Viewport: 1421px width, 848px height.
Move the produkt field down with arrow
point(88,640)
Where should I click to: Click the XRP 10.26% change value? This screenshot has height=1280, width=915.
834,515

□ □ □ □

- Goal of the exercise
Reproduce the data in its entirety. Keep every character unchanged.

- Solution
Viewport: 1421px width, 848px height.
Move the produkt field down with arrow
point(88,640)
Where should I click to: Click the XRP 10.26% change value? This screenshot has height=1280, width=915.
834,515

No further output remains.